Les Jeux olympiques vont-ils vider le porte-monnaie des touristes ? Selon une étude réalisée par l'UFC-Que Choisir et dévoilée mardi par France Inter, les prix moyens de certains hôtels parisiens ont bondi de 226% pour la cérémonie d'ouverture. Une explosion qui peut choquer. Mais Frank Delvau, président de l'Umih Paris-IDF, se veut rassurant auprès de TF1info : toutes les chambres, explique-t-il dans cet entretien, ne sont pas encore ouvertes à la réservation. Ce qui, selon lui, permettra de stabiliser les prix.
L'étude d'UFC-Que choisir reflète-t-elle bien ce que vous voyez sur le terrain ?
Frank Delvau : Cette enquête est une photographie des prix à un instant T, pour le soir de la cérémonie d'ouverture, le 26 juillet, où nous attendons 400.000 visiteurs. Elle ne concerne que 80 hôtels sur les 1300 en Île-de-France puisque ce sont ceux qui se situent dans un rayon d'un kilomètre autour du parcours de la cérémonie. On ne prend pas du tout en compte les locations meublées touristiques de courte durée, de type Airbnb.
Sur les 160.000 chambres d'hôtels franciliennes, une part importante n'est pas encore ouverte à la réservation. Après la Coupe du monde de rugby cet automne et les fêtes de fin d'année, les hôteliers attendent un petit peu pour remettre leurs chambres sur le marché.
"Une rencontre entre l'offre et la demande"
Peut-on exiger une baisse des prix des chambres d'hôtel ?
Il n'y a jamais eu d'encadrement des prix pendant les Jeux olympiques, ça n'existe pas. À Londres, en 2012, ils ont été multipliés par 3,5. Ça me paraît être une bonne barre. Lors de tous les grands événements à Paris, il y a une hausse des prix, pour le Salon de l'Agriculture, la Fashion Week... C'est simplement une rencontre entre l'offre et la demande.
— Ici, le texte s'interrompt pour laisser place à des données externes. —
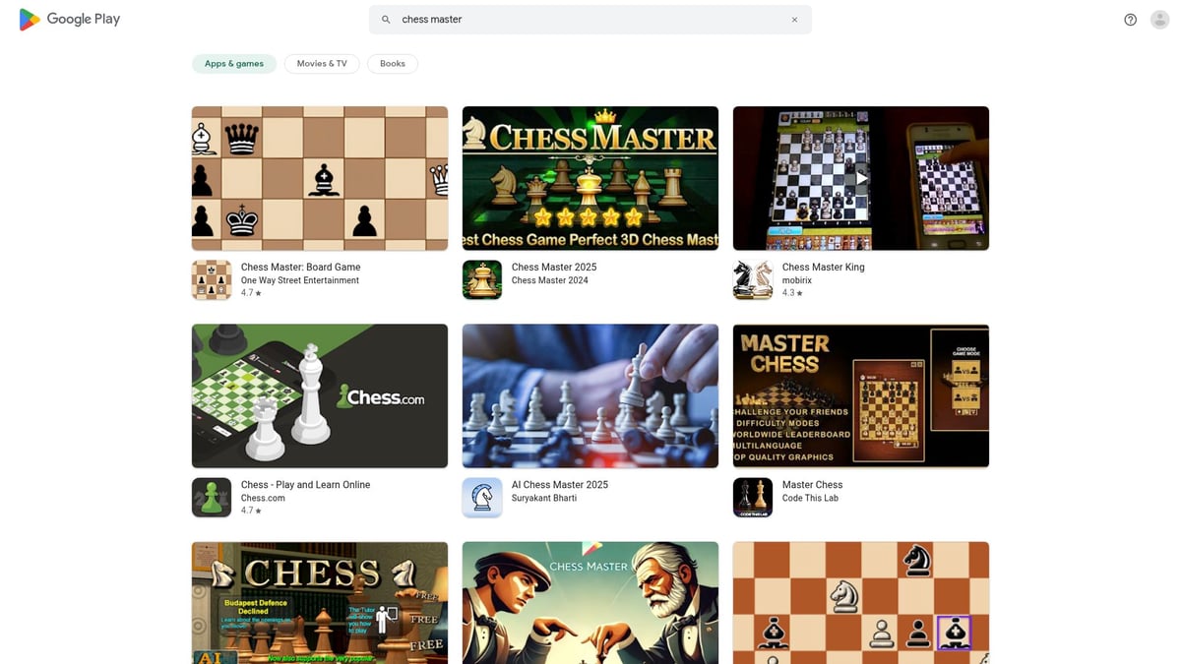1181x664 pixels.
Task: Play the Chess Master King preview video
Action: point(860,177)
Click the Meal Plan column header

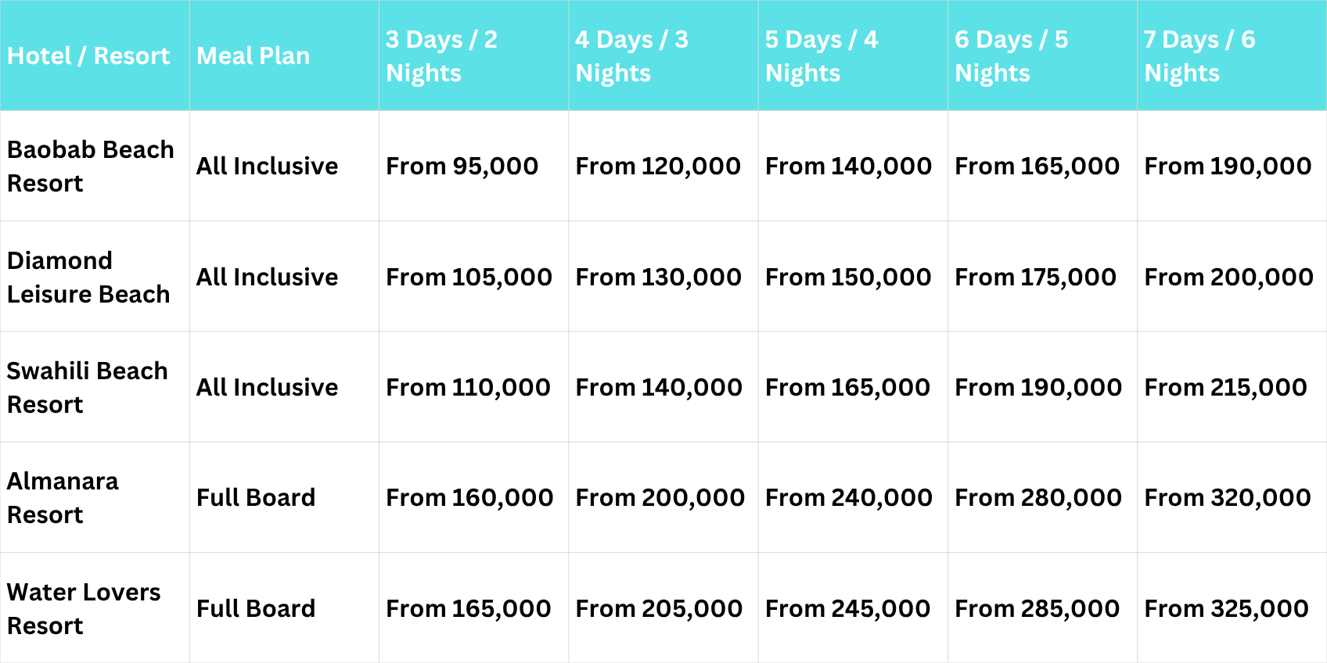(254, 56)
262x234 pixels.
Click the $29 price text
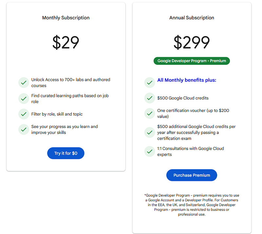(66, 42)

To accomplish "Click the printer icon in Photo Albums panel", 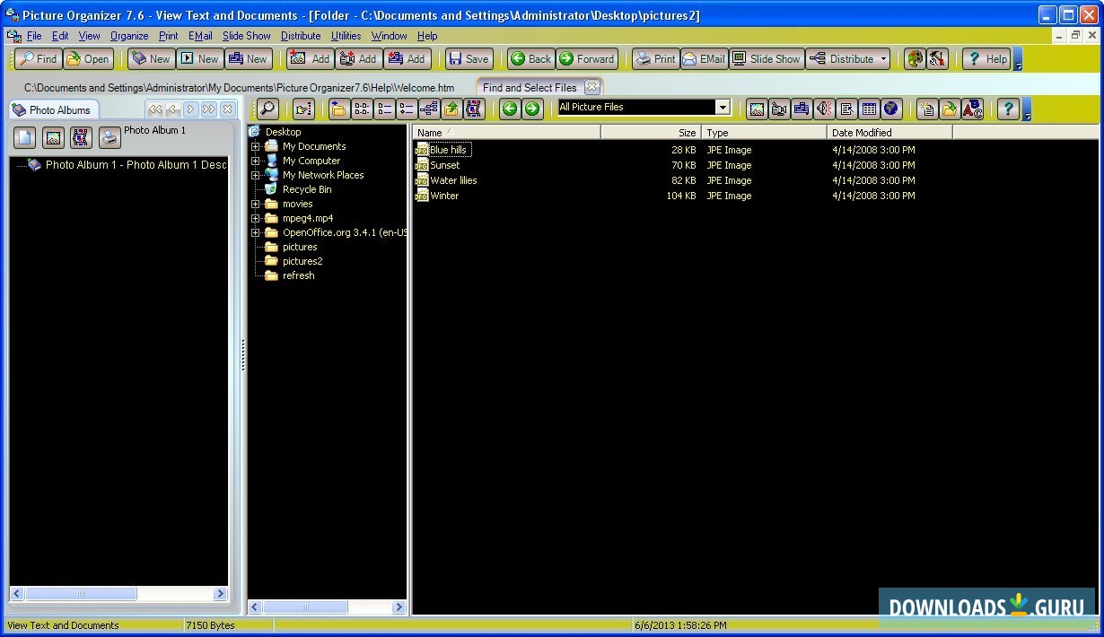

Pour le moment, les chambres réservées sont surtout dans le haut-de-gamme, pour les sponsors et les médias. Ces hôtels-là risquent d'être complets, mais pour le reste, il restera des places. Paris a l'habitude d'accueillir des touristes : trois millions de visiteurs viennent chaque été. Lors des JO de Londres, il y a eu moins de touristes que les étés habituels. Et il ne faut pas oublier que la moitié des billets ont été achetés par des Franciliens.
Certains hôteliers obligent les clients à réserver plusieurs nuits, est-ce légal ?
Tant que c'est affiché et clairement annoncé, les hôteliers ont le droit d'exiger un certain nombre de nuits. De toute manière, il est rare de vouloir réserver pour une seule nuit. Quand vous venez de loin, vous restez dans la ville plusieurs jours.